The systematic name of a cherry tree is Prunus spp. Just like apricot trees, these trees are also from the Rosaceae family and are very toxic to dogs, cats, and horses. These trees are considered great backyard plants for houses, especially in Japan and now in America. The toxicity level of cherry trees is quite high due to their seeds, leaves, and stems as they contain cyanide.

They are toxic and may be lethal to death if consumed in enormous quantities. It also causes annexations, irregular breathing, and widened pupils to your dog. However, the flesh of its fruits is quite safe for dogs to consume and can provide vitamins A and C.

Chinaberry

Branch of a chinaberry tree full of chinaberries

The scientific abbreviation of this tree is Melia azedarach. The family of chinaberry is Meliaceae and it is native to the Indomalaya realm and Australasia region. This tree is very toxic to dogs as its berries, leaves, bay, and flowers are poisonous.

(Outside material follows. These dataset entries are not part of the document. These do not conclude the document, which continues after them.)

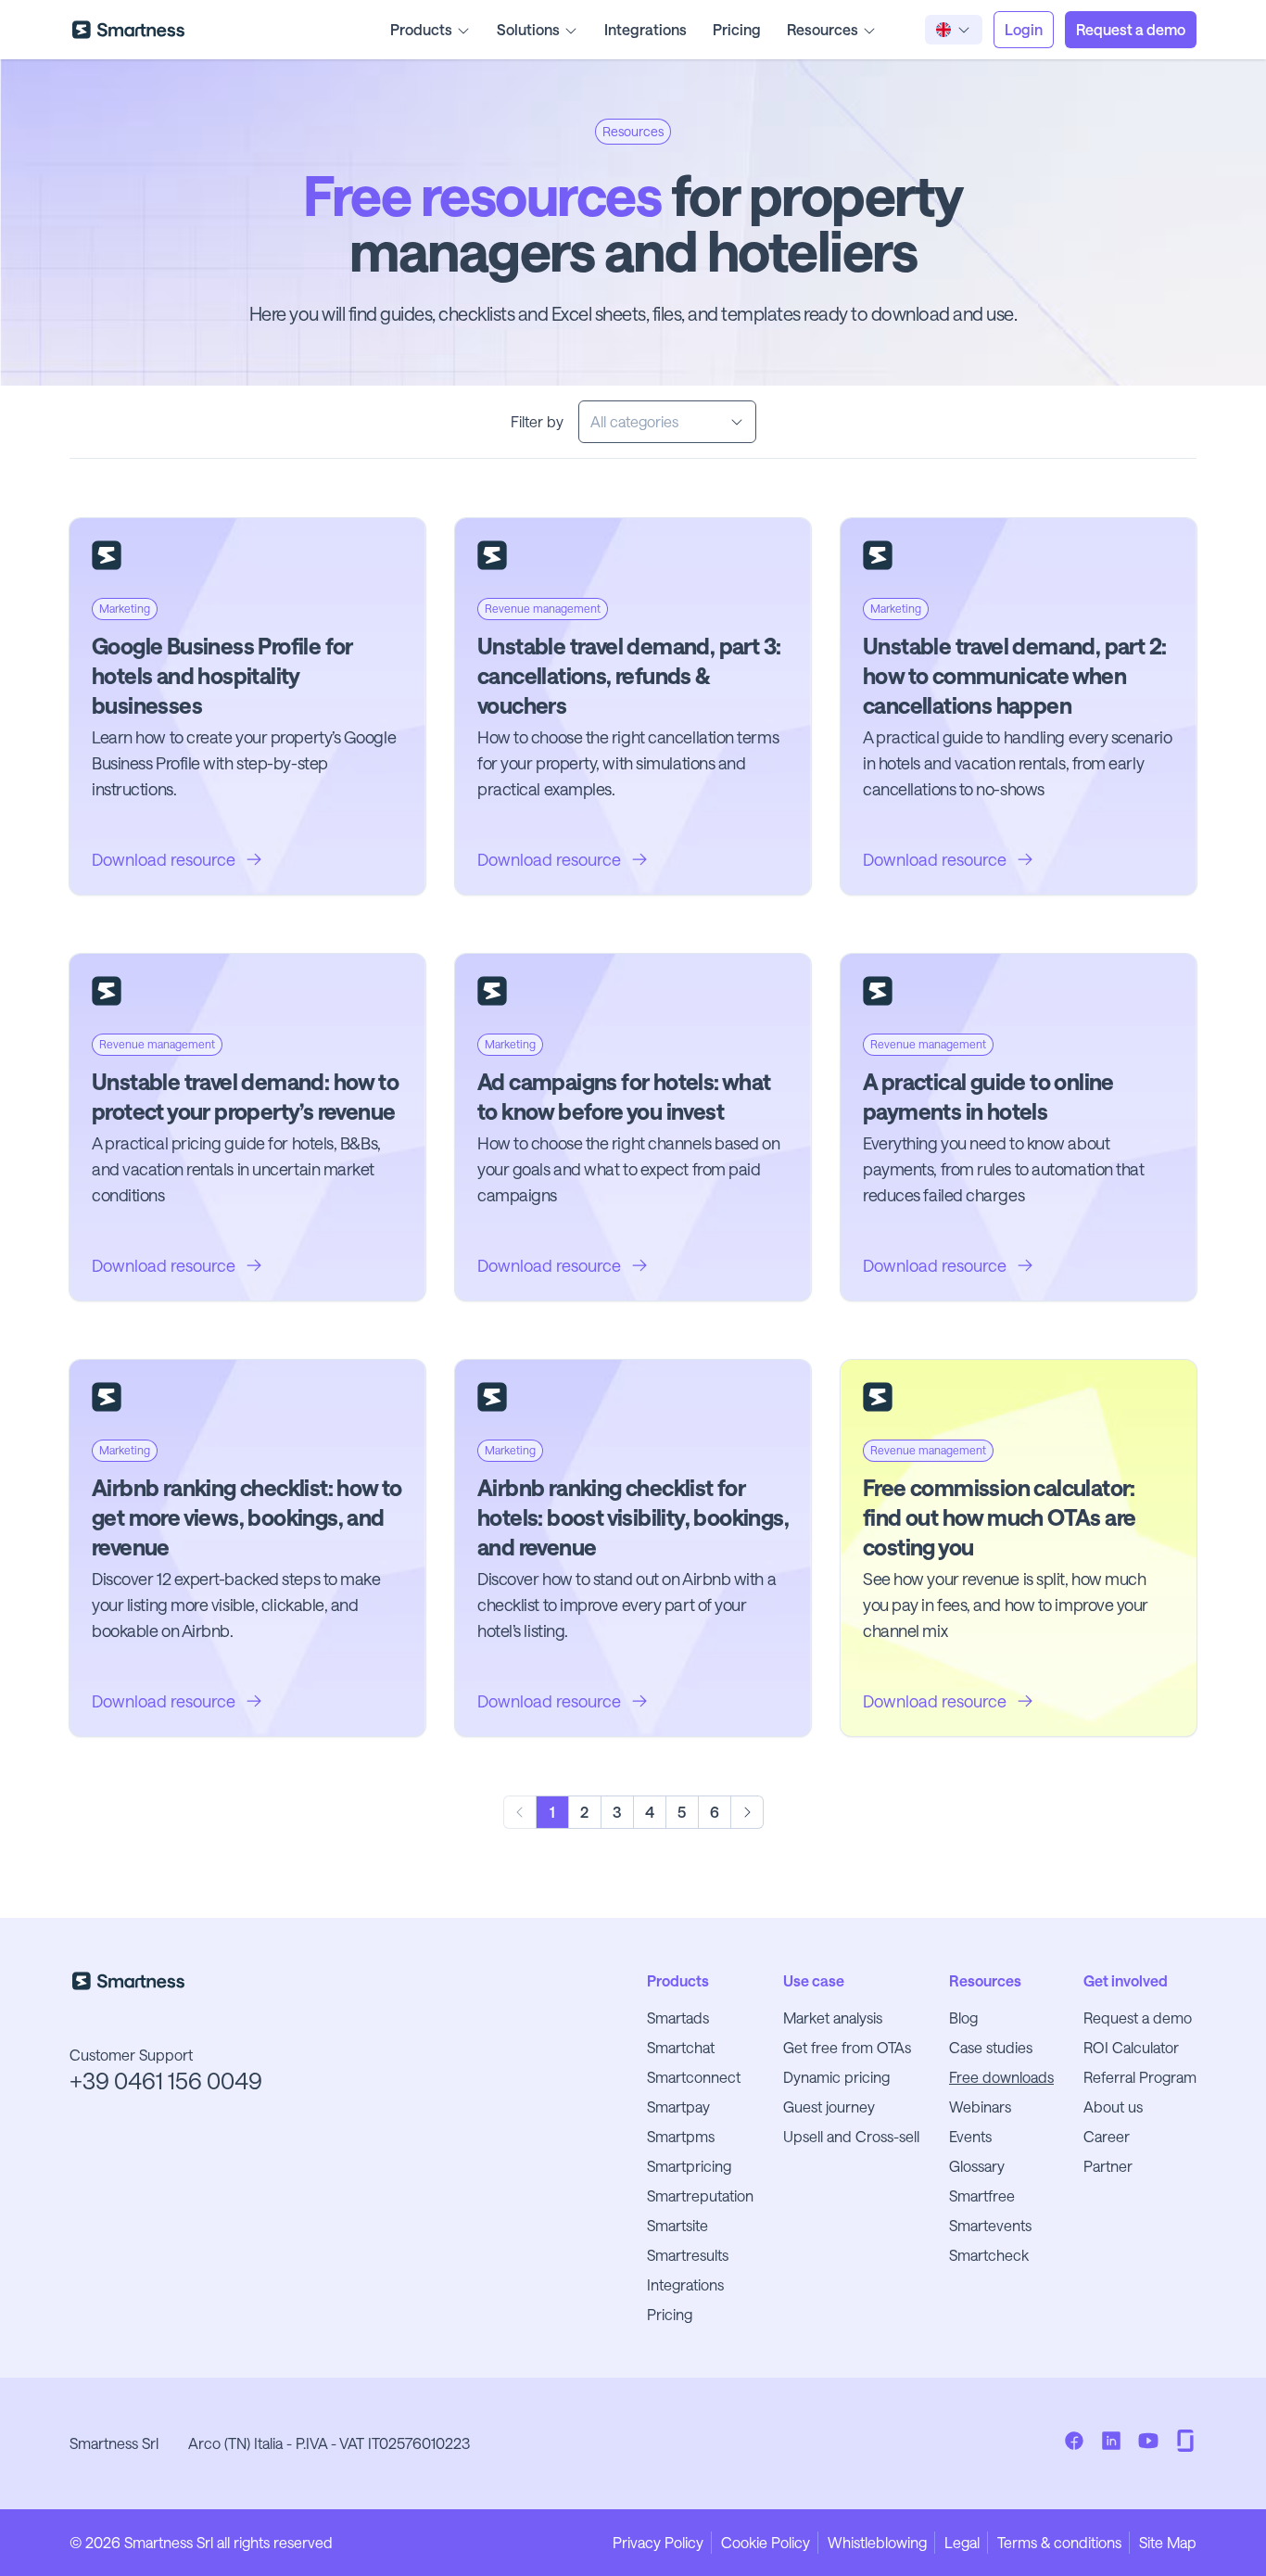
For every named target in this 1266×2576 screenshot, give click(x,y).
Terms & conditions (1059, 2542)
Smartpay (678, 2106)
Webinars (980, 2106)
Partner (1108, 2166)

All of these contain a dangerous toxin known as “meliatoxins” which can cause different types of medical issues. The most common problems include weakness (due to vomiting and diarrhea), slow heart rate, annexations, and tremor.

Ficus

close up of a ficus

The scientific name of this tree is “Ficus Benjamina”, and it belongs to the Moraceae family. Ficus trees are common for houses because they are easy to maintain. These trees do well in warm temperatures and are mostly found in India and Southeast Asia.

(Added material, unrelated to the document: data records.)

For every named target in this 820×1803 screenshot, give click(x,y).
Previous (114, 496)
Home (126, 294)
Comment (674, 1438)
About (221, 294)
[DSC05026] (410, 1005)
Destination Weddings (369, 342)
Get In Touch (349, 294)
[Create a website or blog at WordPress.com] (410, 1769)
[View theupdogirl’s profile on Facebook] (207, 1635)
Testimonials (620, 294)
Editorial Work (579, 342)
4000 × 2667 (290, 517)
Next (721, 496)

Ficus is not a safe tree for dogs because of the high toxicity levels in its leaves and fruits. It contains a sap that itself has explicit enzymes that cause Ficus poisoning to the dogs. Your pups can have dermal irritation when Ficus leaves interact with their skin. Similarly, oral irritation, diarrhea, and vomiting are common reactions when your pooch ingests toxic parts of the Ficus tree.

Horse Chestnut

close up of horse chestnuts on the branch of a horse chestnut tree

According to the scientific nomenclature, Horse Chestnut is known as “Aesculus Glabra” and is part of the Hippocastanaceae family. These trees drop solid and dark brown nuts which are very toxic for dogs. The leaves, flowers, and barks of this tree are also deadly for dogs.

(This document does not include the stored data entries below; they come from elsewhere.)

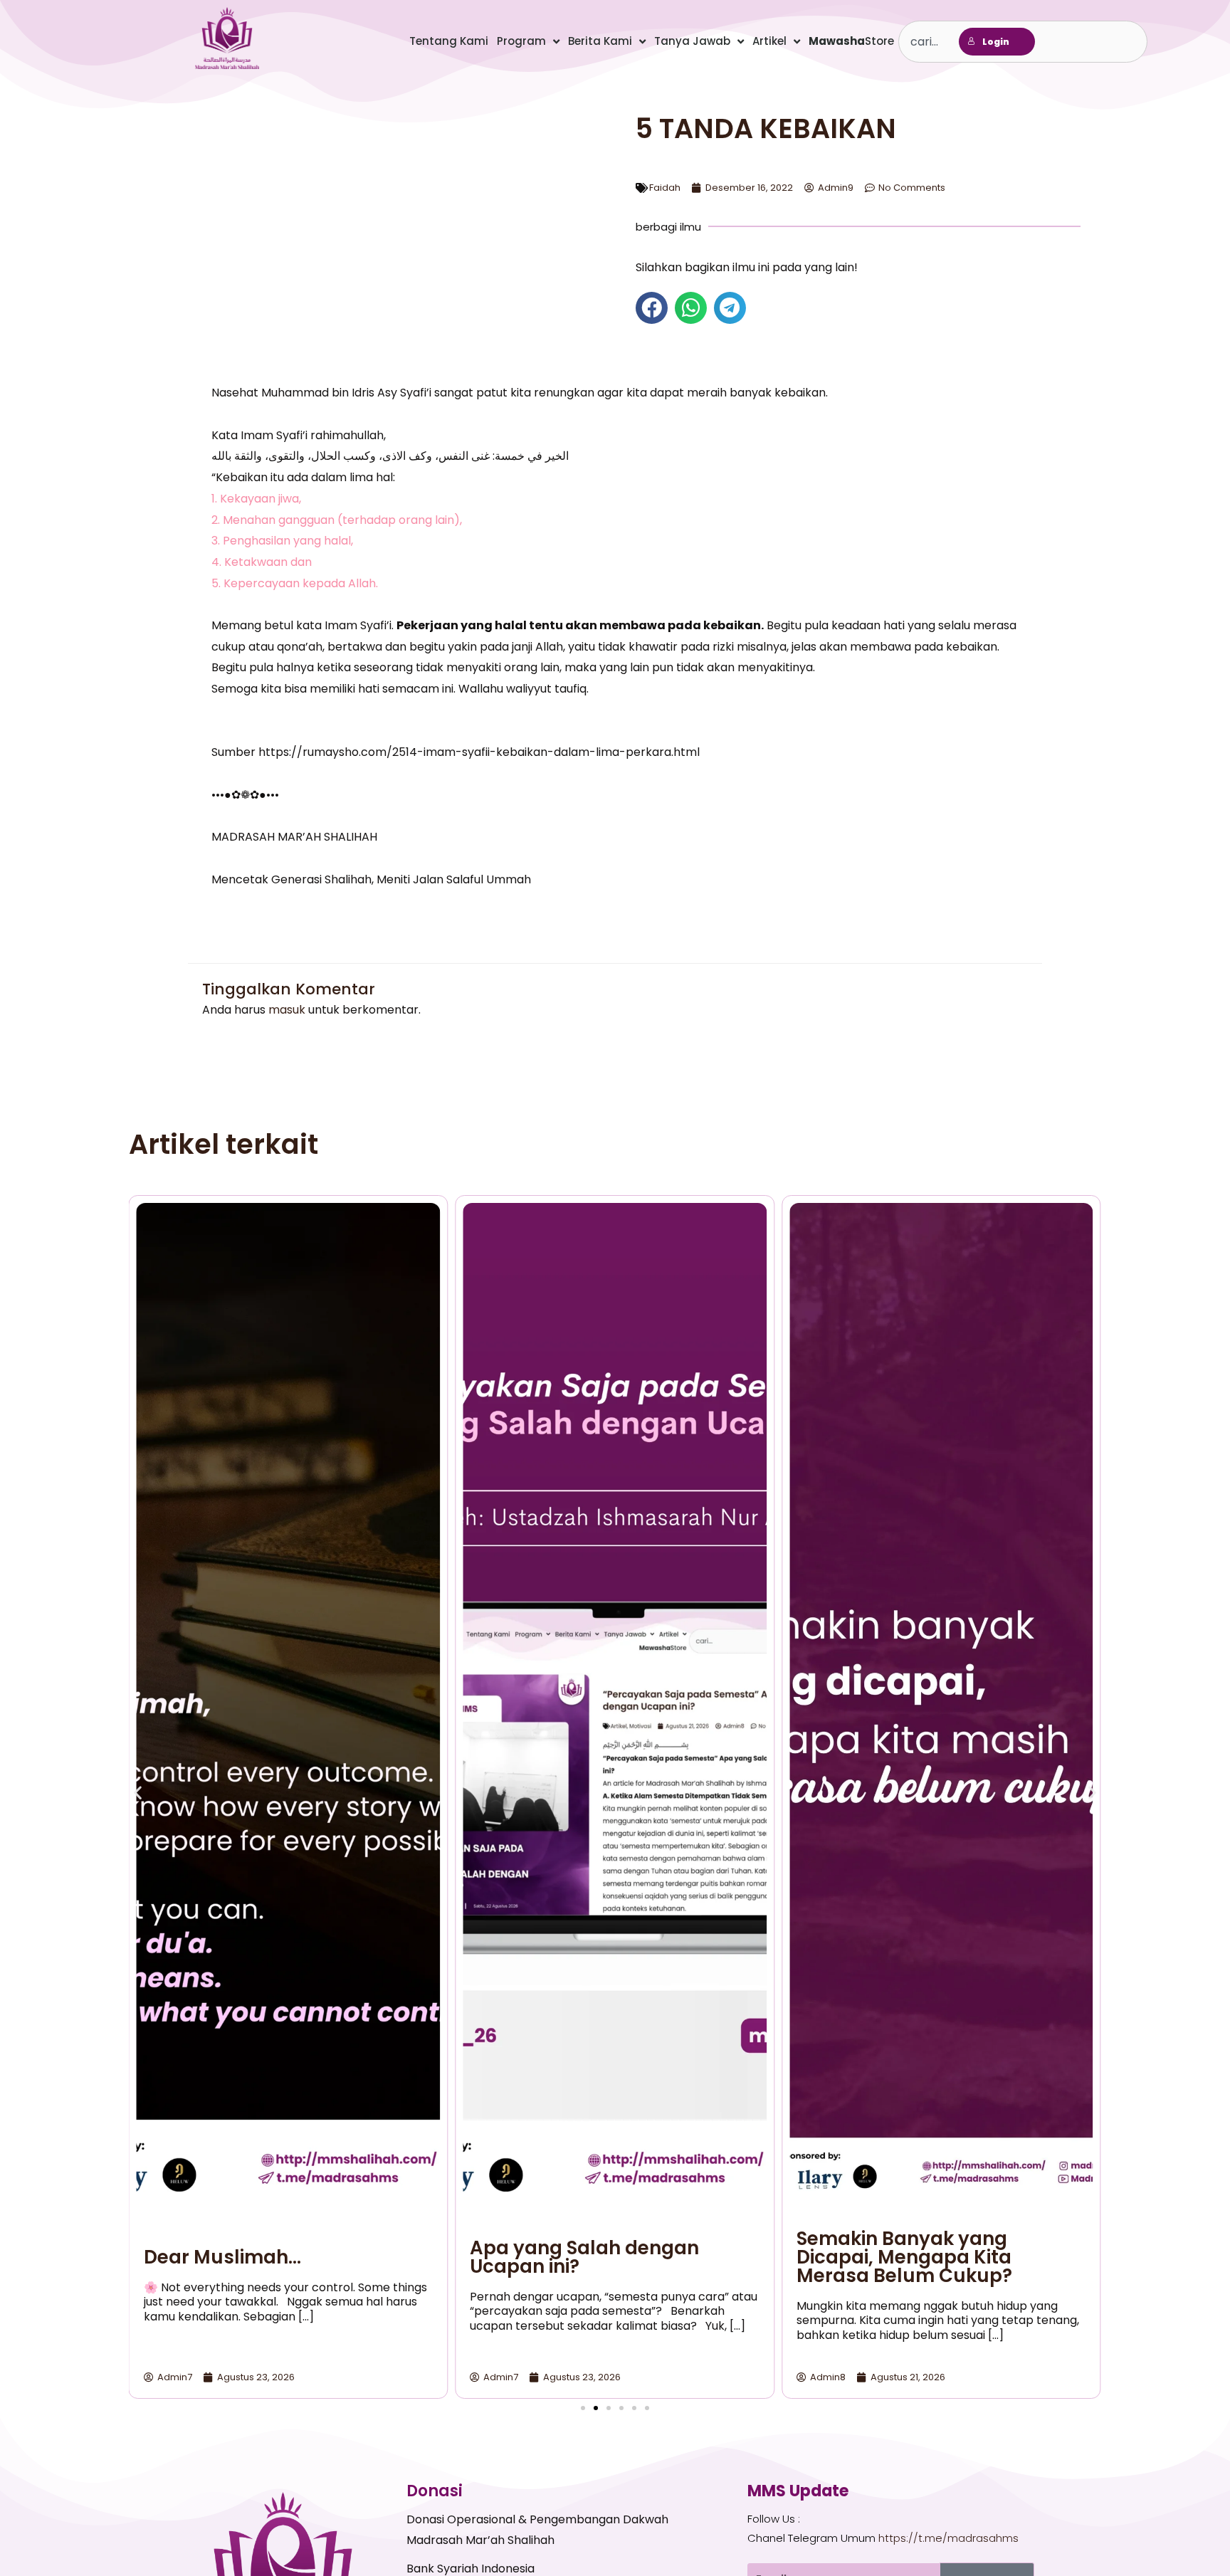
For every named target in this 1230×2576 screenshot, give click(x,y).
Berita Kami (600, 40)
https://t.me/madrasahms (948, 2537)
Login (995, 42)
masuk (286, 1010)
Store (851, 40)
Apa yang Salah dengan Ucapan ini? (584, 2257)
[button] (652, 308)
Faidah (664, 187)
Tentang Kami (448, 40)
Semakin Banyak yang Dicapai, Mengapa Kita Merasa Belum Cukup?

It contains Aesculin, a glycosidic saponin, which is a deadly toxin and can cause severe complications. Some of the most common symptoms include vomiting, diarrhea, and dilated pupils. In extreme cases, Horse Chestnut affects the central nervous system and can lead to coma. The large size of the nut can also pose choking risks.

Japanese Yew

Close up of a Japanese Yew with red berries

This tree is scientifically represented as “Taxus sp” and is a member of the Taxaceae family. It is native to Japan, Korea, and northeast China. However, these trees are seen quite often in the United States nowadays. This immortal tree has needle-like leaves and small red berries.

These bright green leaves and berries are mostly used in holiday decorations, but it is recommended not to use them in homes where dogs live. Although the berries aren’t toxic to dogs, the leaves, seeds, and bay are extremely poisonous to them. They contain hazardous toxins that can cause shocks, nausea, struggle while breathing, and seizures.